Instagram dataset crawling
Instagram is a mobile oriented photo-sharing online platform, including social network features. We crawled a Instagram subgraph by querying the Instagram users, relationships, media, comments, likes and tags APIs.
In order to ensure adequate levels of consistency in user relationships as well as topical variety in media properties, our crawling strategy was based on the retrieving of users that belong to a relatively large “community” (e.g., thematic channel) in Instagram.
Since Instagram does not offer an explicit group/community feature, we focused our crawling on the Instagram weekend hashtag project (WHP) promoted by the Instagram’s official blog.
We selected 73 popular contest tags, whose associated media were chosen as seed for the crawling process. Our list of selected WHP contest tags is available here . On this page, we will make our Instagram dump available in an anonymized form.
We then built a directed graph based on follower-followee relations among seed media’s authors, filtering out any user who did not have any neighbor belonging itself to the set of media authors.
Fuzzy c-means clustering setting
For fuzzy c-means clustering, the fuzzifier (m) and the number of clusters (c) have to be chosen in advance. The fuzzifier can be tuned in order to prevent the detection of clusters in random data; for this purpose, we resorted to the fuzzifier estimation function proposed in [SchwammleJ10] which works in an unsupervised fashion by taking into account variations of local properties of the original dataset structure in randomized datasets.
As concerns the setting of an optimal number of clusters, (which is usually challenging, especially for short time series and in case of overlapping clusters),
we tested a range of c and monitored the values measured for an internal cluster validity criterion; as suggested in [SchwammleJ10], the minimum distance between cluster centroids (Dmin) can be an effective criterion, since it is expected to decrease more slowly after reaching an “optimal” c.
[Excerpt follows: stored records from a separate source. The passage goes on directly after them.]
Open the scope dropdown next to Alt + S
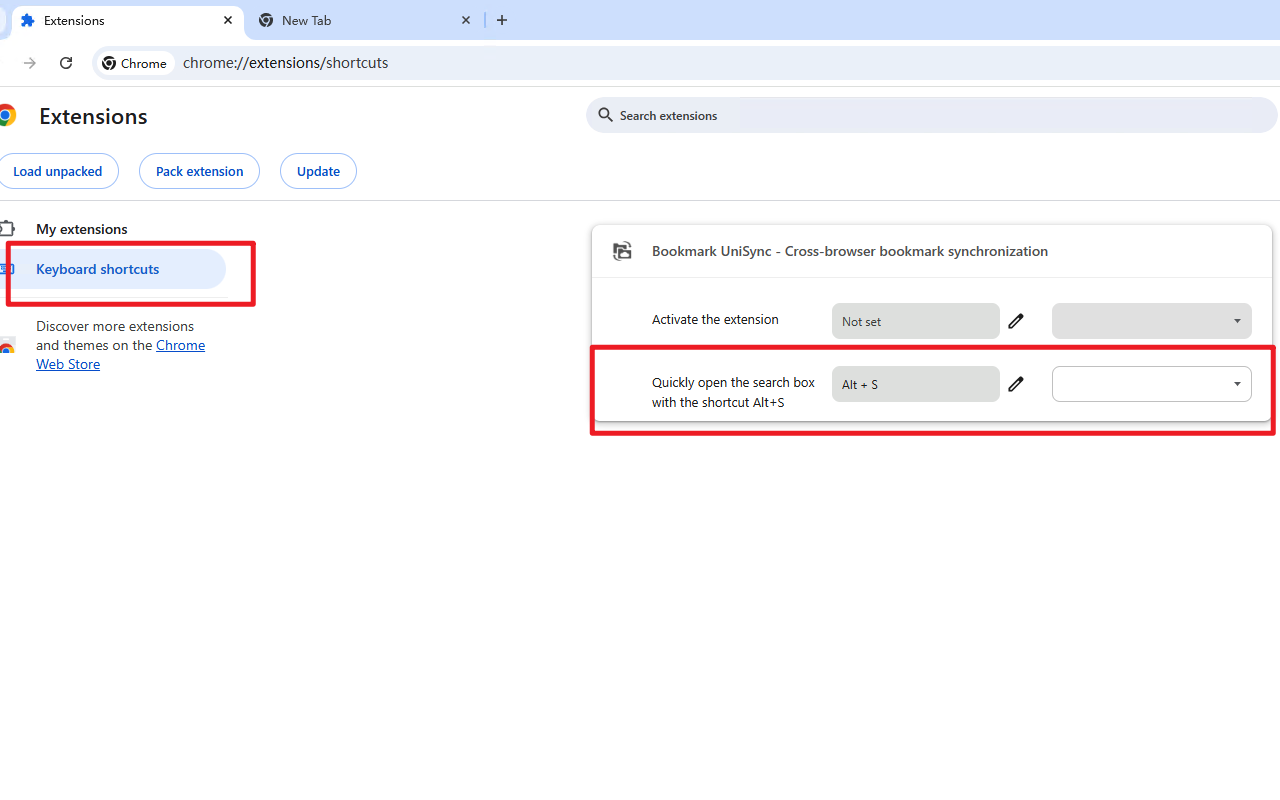The image size is (1280, 800). click(x=1151, y=384)

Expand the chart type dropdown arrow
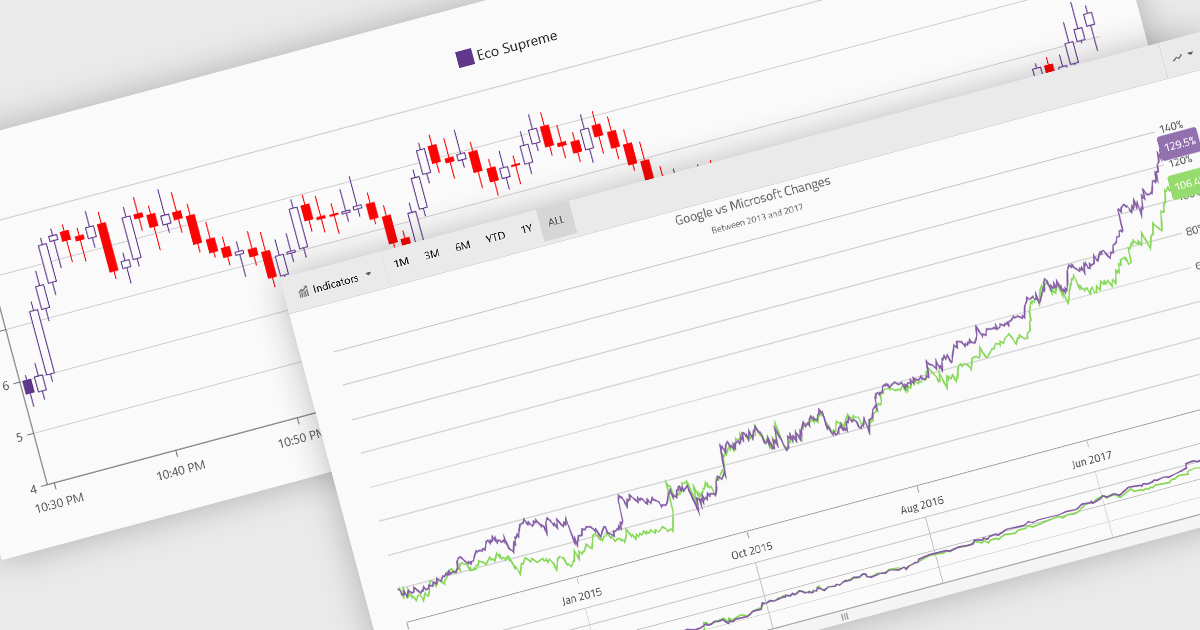[x=1192, y=55]
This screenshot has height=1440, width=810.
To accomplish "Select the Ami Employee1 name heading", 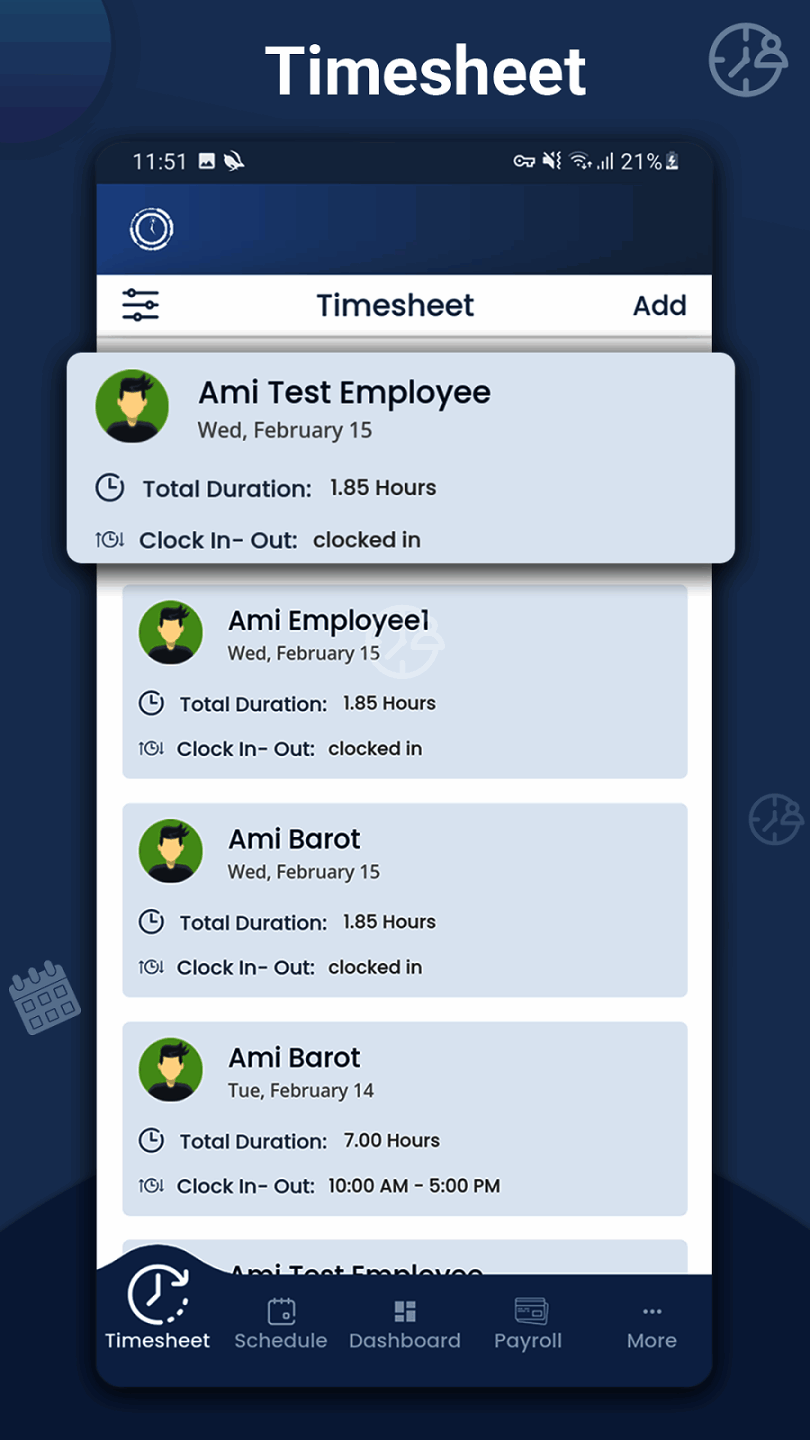I will pyautogui.click(x=328, y=621).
In effect, in all our experiments, the evidence of a clear structure of clusters due to visual inspection was consistently confirmed by both the minimization of the global overlap in the clustering as well as a functional analysis of Dmin.
[SchwammleJ10] V. Schwämmle and O. N. Jensen, “A simple and fast method to determine the parameters for fuzzy c-means cluster analysis”, Bioinformatics, vol. 26, no. 22, pp. 2841–2848, 2010.